When trying to issue the command
mysqldump -h "mysql.example.com" -u "username" -p"password" db table_A table_B
to get the MySQL dump for two tables (table_A and table_B), you will get the error
mysqldump: Got error: 1044: Access denied for user 'username'@'ip' to database 'db' when doing LOCK TABLES
when your account does not have the ‘LOCK TABLES’ right.
The ‘LOCK TABLES’ right gives you access to the command LOCK
that can be used to emulate transactions or to get more speed when updating tables by preventing other sessions from modifying the locked tables.

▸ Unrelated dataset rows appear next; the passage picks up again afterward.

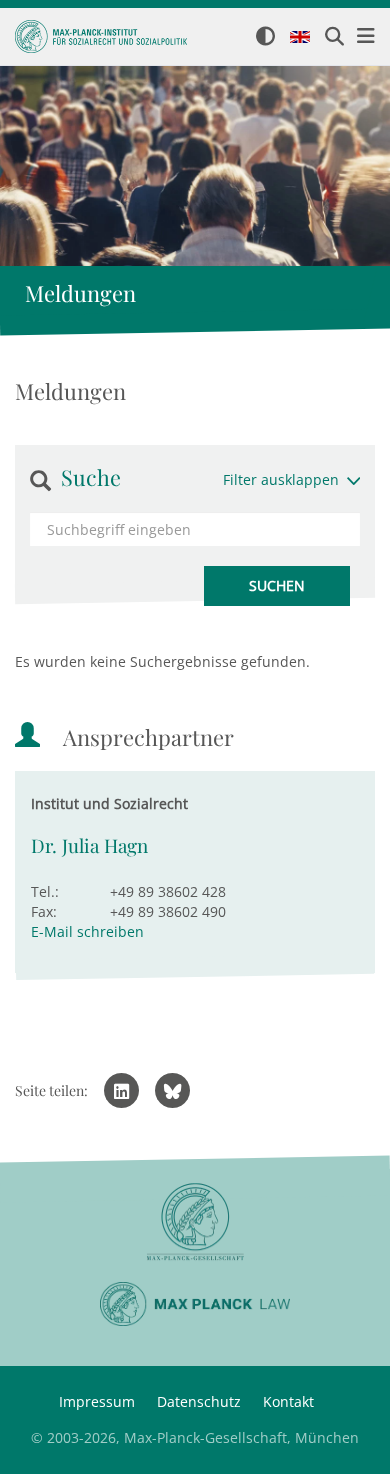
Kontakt (288, 1401)
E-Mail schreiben (87, 931)
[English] (300, 38)
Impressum (97, 1401)
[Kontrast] (265, 37)
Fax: (44, 911)
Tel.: (45, 891)
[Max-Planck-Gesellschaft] (195, 1222)
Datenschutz (199, 1401)
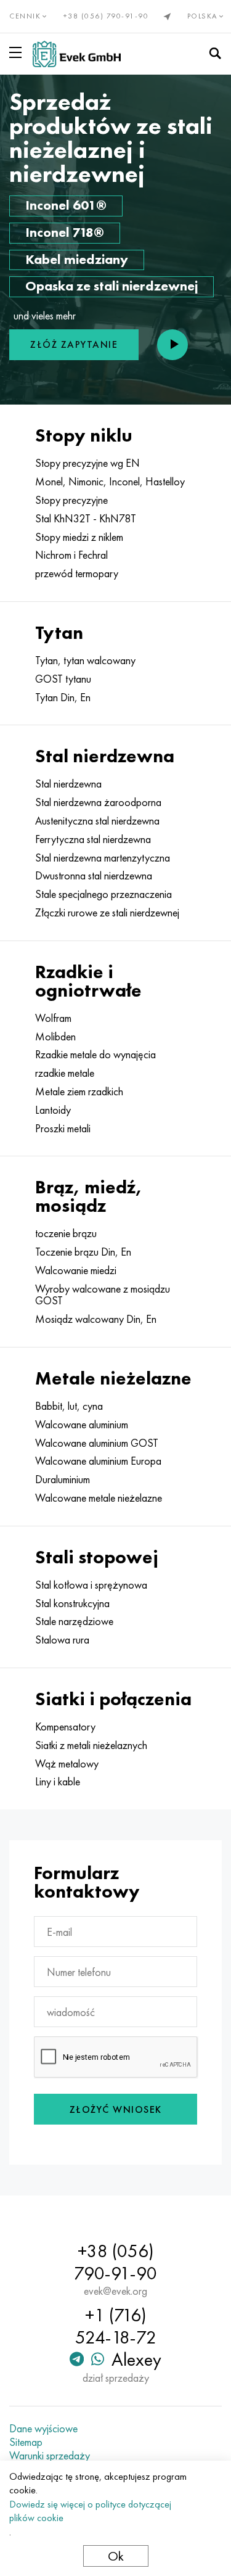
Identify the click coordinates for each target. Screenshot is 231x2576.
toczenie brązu (66, 1233)
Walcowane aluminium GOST (96, 1443)
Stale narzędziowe (74, 1621)
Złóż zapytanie (74, 344)
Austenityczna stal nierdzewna (97, 821)
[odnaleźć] (215, 53)
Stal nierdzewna (68, 784)
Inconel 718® (64, 232)
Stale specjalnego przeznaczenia (103, 894)
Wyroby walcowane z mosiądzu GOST (102, 1295)
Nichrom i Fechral (71, 555)
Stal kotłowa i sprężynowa (91, 1585)
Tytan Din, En (63, 697)
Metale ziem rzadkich (79, 1091)
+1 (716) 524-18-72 (115, 2326)
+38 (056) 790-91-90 (106, 16)
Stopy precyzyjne (71, 500)
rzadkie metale (64, 1073)
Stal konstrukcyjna (72, 1603)
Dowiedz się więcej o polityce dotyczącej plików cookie (90, 2511)
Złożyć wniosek (116, 2109)
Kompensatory (65, 1727)
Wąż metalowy (67, 1764)
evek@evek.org (115, 2291)
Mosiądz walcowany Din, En (95, 1319)
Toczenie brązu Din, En (83, 1252)
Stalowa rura (62, 1640)
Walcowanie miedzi (75, 1270)
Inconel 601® (66, 205)
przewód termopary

To mitigate the problem, use the --single-transaction
option as follows
mysqldump -h "mysql.example.com" -u "username" -p"password" --single-transaction db table_A table_B
Documentation:
· --single-transaction This option sets the transaction isolation mode to REPEATABLE READ and sends a START TRANSACTION SQL statement to the server before dumping data. It is useful only with transactional tables such as InnoDB, because then it dumps the consistent state of the database at the time when START TRANSACTION was issued without blocking any applications. When using this option, you should keep in mind that only InnoDB tables are dumped in a consistent state. For example, any MyISAM or MEMORY tables dumped while using this option may still change state. While a --single-transaction dump is in process, to ensure a valid dump file (correct table contents and binary log coordinates), no other connection should use the following statements: ALTER TABLE, CREATE TABLE, DROP TABLE, RENAME TABLE, TRUNCATE TABLE. A consistent read is not isolated from those statements, so use of them on a table to be dumped can cause the SELECT that is performed by mysqldump to retrieve the table contents to obtain incorrect contents or fail. The --single-transaction option and the --lock-tables option are mutually exclusive because LOCK TABLES causes any pending transactions to be committed implicitly. This option is not supported for MySQL Cluster tables; the results cannot be guaranteed to be consistent due to the fact that the NDBCLUSTER storage engine supports only the READ_COMMITTED transaction isolation level. You should always use NDB backup and restore instead. To dump large tables, combine the --single-transaction option with the --quick option.